_What is being asked_. Shown below are entries with pictures; the line with "Where should I" through the line with "Task: Focus the Country input field" is the span to retype exactly, and the pictures stay out.

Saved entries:
• • • •

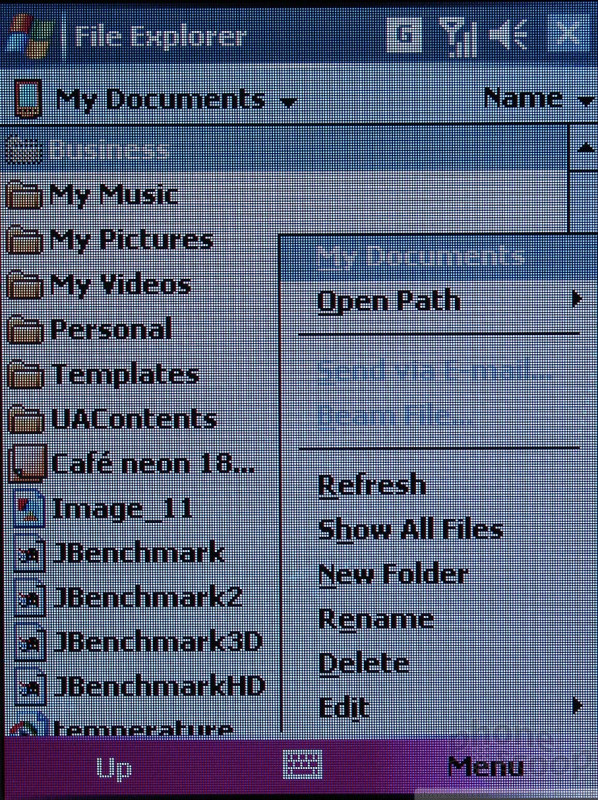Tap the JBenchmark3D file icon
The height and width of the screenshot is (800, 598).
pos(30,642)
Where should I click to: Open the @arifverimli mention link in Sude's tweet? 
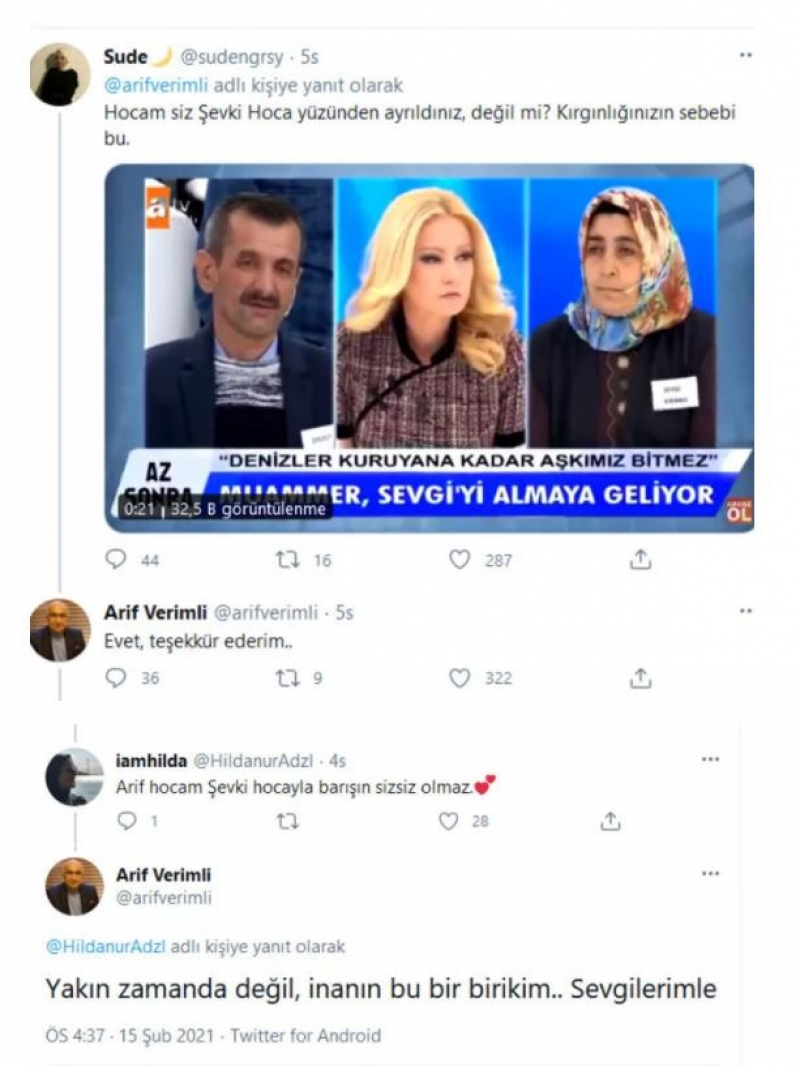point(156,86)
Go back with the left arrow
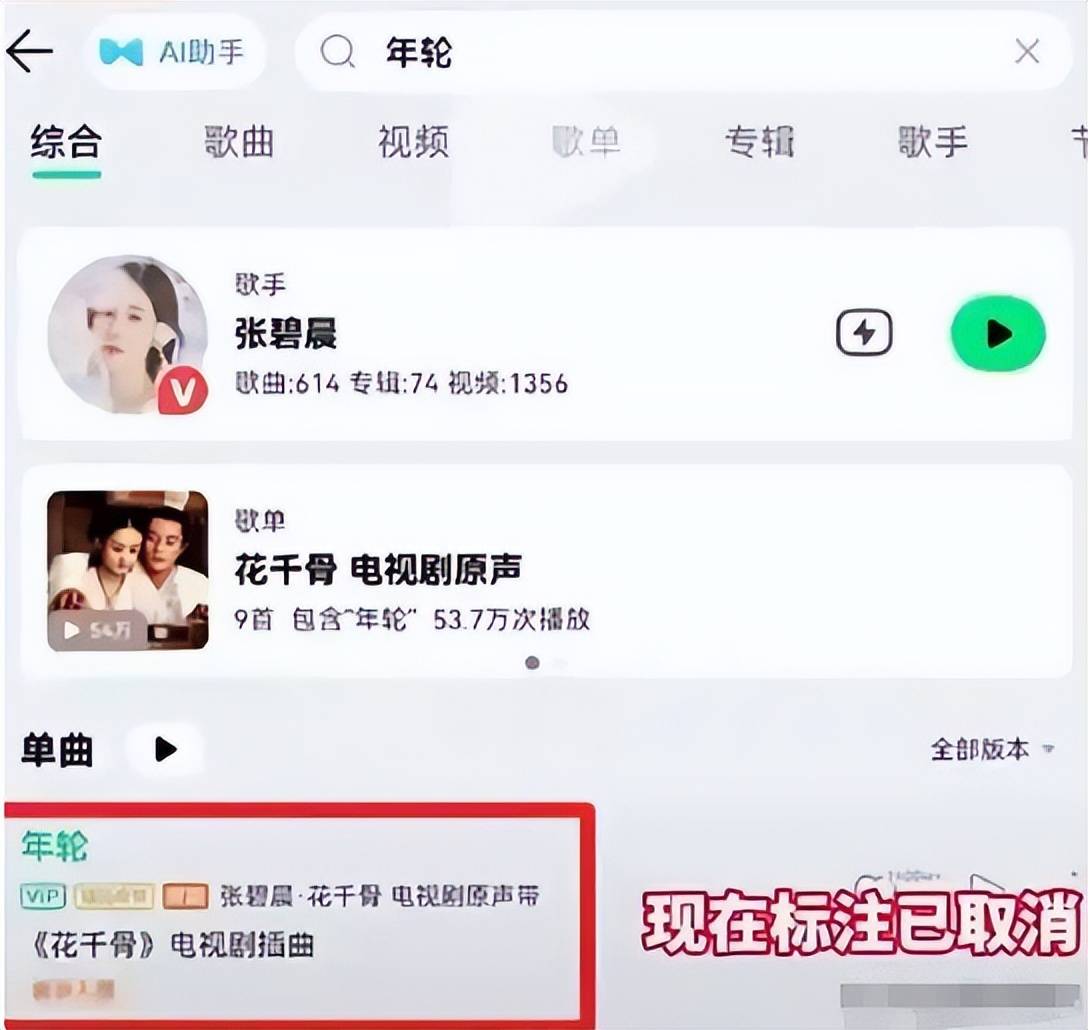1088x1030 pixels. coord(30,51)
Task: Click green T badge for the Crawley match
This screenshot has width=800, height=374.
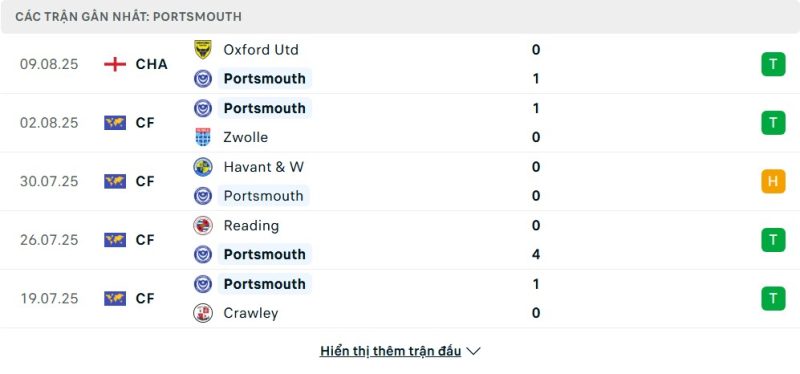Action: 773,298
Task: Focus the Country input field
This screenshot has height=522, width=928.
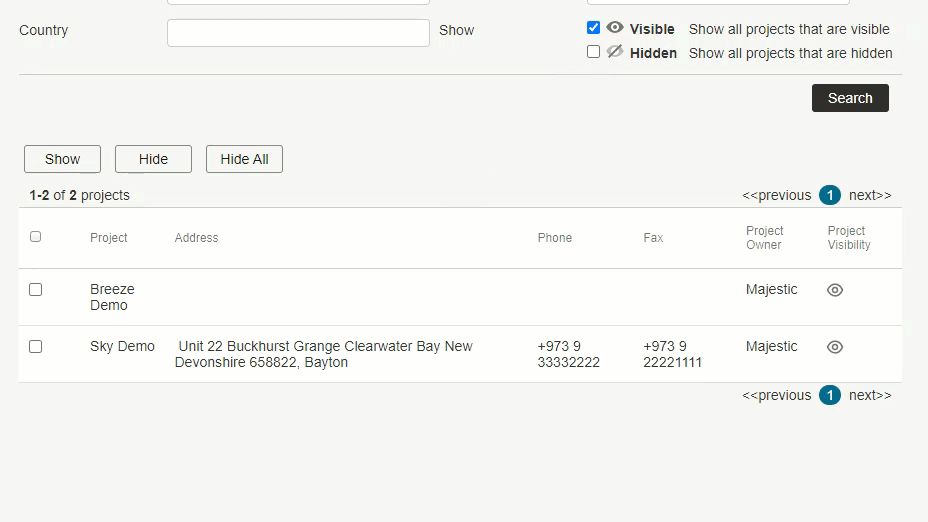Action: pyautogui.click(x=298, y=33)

• • • •

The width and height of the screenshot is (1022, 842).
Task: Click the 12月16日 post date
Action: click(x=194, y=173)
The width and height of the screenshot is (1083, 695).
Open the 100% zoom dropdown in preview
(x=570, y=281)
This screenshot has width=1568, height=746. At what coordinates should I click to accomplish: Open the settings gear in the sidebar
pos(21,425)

• • • •

_Task answer_.
Where should I click to: Open the @arifverimli mention link in Sude's tweet? 
point(156,86)
Go back with the left arrow
1088x1030 pixels. coord(30,51)
Task: Click green T badge for the Crawley match
This screenshot has width=800, height=374.
Action: 773,298
Task: Focus the Country input field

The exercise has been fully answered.